With the imminent release of Python 3.13, I wanted to look at the biggest changes coming to Python. I think by far the most exciting feature is free-threaded Python from PEP-703.
As I'm quite late to the party, there's already a lot of articles talking about it. I came accross an excellent article from Simon Willison, which successfully demonstrated parallelism for pure Python functions. Building on top of this I wanted to look at ways to synchronise threads beyond using ThreadPoolExecutor.map
.
Prior to Python 3.13 threads were used for IO bound tasks due to the GIL, Asyncio is also used for IO (duh...) and we can wrap threads using asyncio.to_thread
. For example,
await asyncio.to_thread(io_bound_task, "first_arg", optional="optional")
Can we use it for CPU bound tasks? Here's a quote lifted directly from Asyncio docs:
Note Due to the GIL, asyncio.to_thread() can typically only be used to make IO-bound functions non-blocking. However, for extension modules that release the GIL or alternative Python implementations that don’t have one, asyncio.to_thread() can also be used for CPU-bound functions. The only thing stopping us was the GIL, so CPU bound tasks shouldn't be a problem.

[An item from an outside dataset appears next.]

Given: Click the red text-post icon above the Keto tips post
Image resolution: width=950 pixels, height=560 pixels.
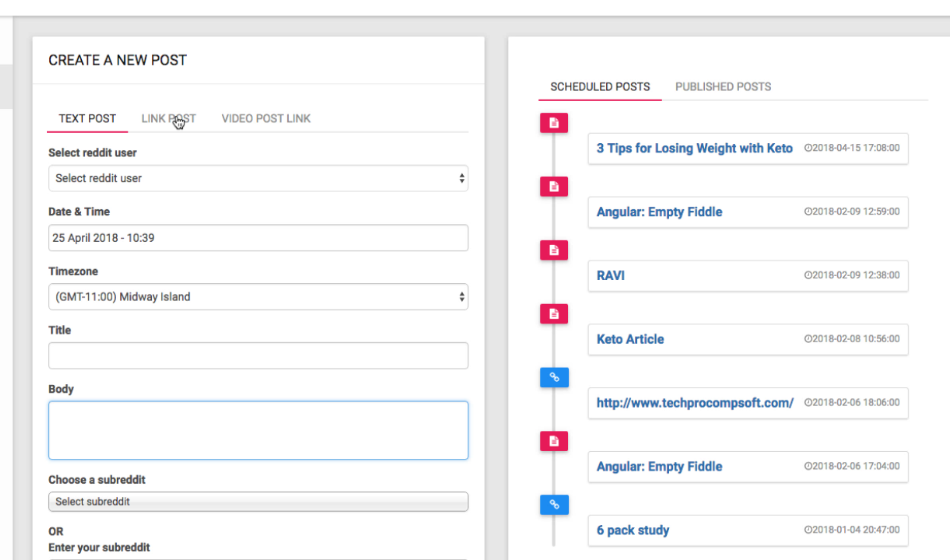Looking at the screenshot, I should pyautogui.click(x=554, y=123).
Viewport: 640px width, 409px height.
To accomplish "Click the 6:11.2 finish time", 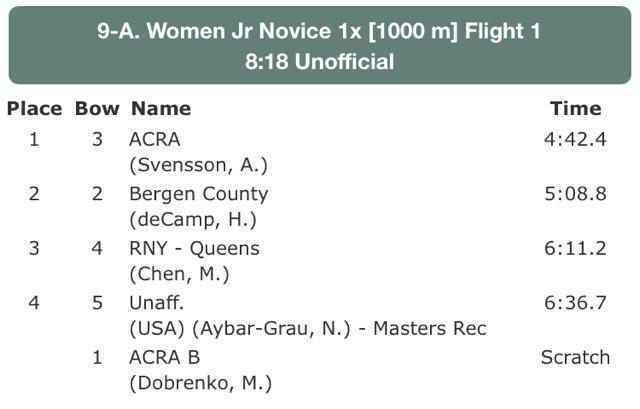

Though it still feels a bit silly given the name AsyncIO.
I updated Simon's test script with AsyncIO modifications:
import argparse
import os
import sys
import time
from asyncio import get_running_loop, run, to_thread, TaskGroup
from concurrent.futures import ThreadPoolExecutor
from contextlib import contextmanager
@contextmanager
def timer():
start = time.time()
yield
print(f"Elapsed time: {time.time() - start}")
def cpu_bound_task(n):
"""A CPU-bound task that computes the sum of squares up to n."""
return sum(i * i for i in range(n))
async def main():
parser = argparse.ArgumentParser(description="Run a CPU-bound task with threads")
parser.add_argument("--threads", type=int, default=4, help="Number of threads")
parser.add_argument("--tasks", type=int, default=10, help="Number of tasks")
parser.add_argument(
"--size", type=int, default=5000000, help="Task size (n for sum of squares)"
)
args = parser.parse_args()
get_running_loop().set_default_executor(ThreadPoolExecutor(max_workers=args.threads))
with timer():
async with TaskGroup() as tg:
for _ in range(args.tasks):
tg.create_task(to_thread(cpu_bound_task, args.size))
if __name__ == "__main__":
print("Parallel with Asyncio")
print(f"GIL {sys._is_gil_enabled()}") # type: ignore
run(main())
And I ran it with and without GIL on my M3 Macbook Pro:
➜ python parallel_asyncio.py
Parallel with Asyncio
GIL False
Elapsed time: 0.5552260875701904
Without free-threading:
➜ python parallel_asyncio.py
Parallel with Asyncio
GIL True
Elapsed time: 1.6787209510803223
The results are as expected, when we use AsyncIO to run our code concurrently we observe the speed-up we'd expect from parallel execution.
But why do this?
Generally when it comes to Asyncio, the discussion around it is always about the performance or lack there of. Whilst performance is certainly important, the ability to reason about concurrency is the biggest benefit.
I personally think the addition of TaskGroup
makes AsyncIO concurrent tasks rather easy to reason about, we can use this to sychronise the results of threaded tasks.
Depending on your familiarity with AsyncIO, it might actually be the simplest way to start a thread. This is kind of what makes go routines so convenient in golang.
There's also the possibility to mix IO bound async tasks and CPU bound tasks this way. Something like this:
async with TaskGroup() as tg:
io_task_future = tg.create_task(fetch(url))
tg.create_task(to_thread(cpu_bound_task))
tg.create_task(to_thread(cpu_bound_task))
await to_thread(compute_results, await io_task_future)
Concrete Examples
Right now it's too hard to tell if this is what we want, I believe having some more concrete examples would give us a better idea. I will try to follow up on this if I think of anything.